Mountain Times Dec. 4, 2003
State, Land Trusts Announce New Conservation Initiative
The state of North Carolina and a network of local, regional, and statewide conservation organizations will combine efforts in a new public-private partnership to promote and enhance land conservation and water-quality protection across the state.
Under a three-year agreement announced today by state Environment and Natural Resources (DENR) secretary Bill Ross, the state has contracted with the Conservation Trust for North Carolina to coordinate accelerated land-preservation efforts in the state. The pact capitalizes on the expertise of 22 N.C.-based local and regional land trusts, other conservation organizations and local governments to identify the highest-quality areas for preservation, and to work with private landowners to protect streams and wetlands threatened by development.
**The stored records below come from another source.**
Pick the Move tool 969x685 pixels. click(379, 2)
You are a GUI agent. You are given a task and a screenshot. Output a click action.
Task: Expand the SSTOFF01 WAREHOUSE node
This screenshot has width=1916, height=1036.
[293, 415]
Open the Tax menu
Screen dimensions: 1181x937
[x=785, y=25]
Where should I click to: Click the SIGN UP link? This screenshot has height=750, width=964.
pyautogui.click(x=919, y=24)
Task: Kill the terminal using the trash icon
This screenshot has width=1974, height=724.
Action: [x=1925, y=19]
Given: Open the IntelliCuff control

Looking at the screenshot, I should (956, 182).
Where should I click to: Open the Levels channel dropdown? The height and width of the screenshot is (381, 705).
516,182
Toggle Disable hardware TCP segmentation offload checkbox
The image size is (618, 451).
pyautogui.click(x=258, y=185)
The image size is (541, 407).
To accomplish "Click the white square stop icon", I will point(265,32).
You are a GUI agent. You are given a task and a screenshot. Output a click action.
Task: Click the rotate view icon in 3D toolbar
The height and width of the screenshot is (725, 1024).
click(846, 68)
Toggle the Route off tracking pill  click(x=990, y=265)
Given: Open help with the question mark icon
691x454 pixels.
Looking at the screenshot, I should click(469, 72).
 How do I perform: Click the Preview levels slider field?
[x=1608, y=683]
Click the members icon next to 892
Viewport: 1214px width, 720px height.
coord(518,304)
“This contract represents an historic step for the conservation of North Carolina’s green lands and blue waters,” Ross said. “It memorializes an innovative partnership that will enable the growing expertise of local land trusts and their broad knowledge of the natural resources in their regions to be used to maximum advantage in the state’s conservation efforts. The brightest economic future belongs to the states that maintain a high quality of peace and a high quality of life. This agreement will serve that goal for all North Carolinians.”
The new Ecosystem Enhancement Program (EEP) will manage the project for the state. EEP is an initiative that combines existing efforts in DENR and the state Department of Transportation (DOT) to compensate for the unavailable impacts of highway construction on streams and wetlands. Funding for the initiative will originate from existing dollars allocated to the state for mitigating such impacts.
“Partnerships such as this one are vital to receiving the best results for North Carolina,” said DOT secretary Lyndo Tippett. “The more efficiently that we can conserve quality lands in the state, the better we can have critically important transportation construction that will contribute to our economic well-being.”
“The state, through this agreement to assist in its efforts to mitigate unavoidable damage to streams and wetlands, will gain the expertise, innovation and local knowledge of preservation opportunities that the state’s land trusts bring to the table,” said Reid Wilson, Conservation Trust executive director. “The initiative represents unique public-private collaboration that will capitalize on the desire of landowners to protect the state’s resources for future generations.”
The initiative addresses the environmental and economic effects of lost open space in the state. More than 150,000 acres of open space are disappearing each year in North Carolina, affecting quality of life, air, and water quality, and the vitality of three of the state’s two largest economic engines, agriculture, tourism, and military bases.
Under the plan, EEP will identify regions where anticipated environmental impacts will occur, as well as associated conservation needs in various regions of the state. The Conservation Trust will coordinate with local land trusts to identify privately held sites across the state that might be protected voluntarily from future development. The land trusts will receive compensation on a performance basis for screening sites, securing sections on EEP-approved tracts, finalizing transactions and monitoring properties into the future.
Landowners willing to participate in the initiative can sell their property outright to the state or enter into conservation easement, a legal agreement that allows the landowner to maintain ownership and gain tax benefits while requiring property owners to give up rights to subdivide or develop the land.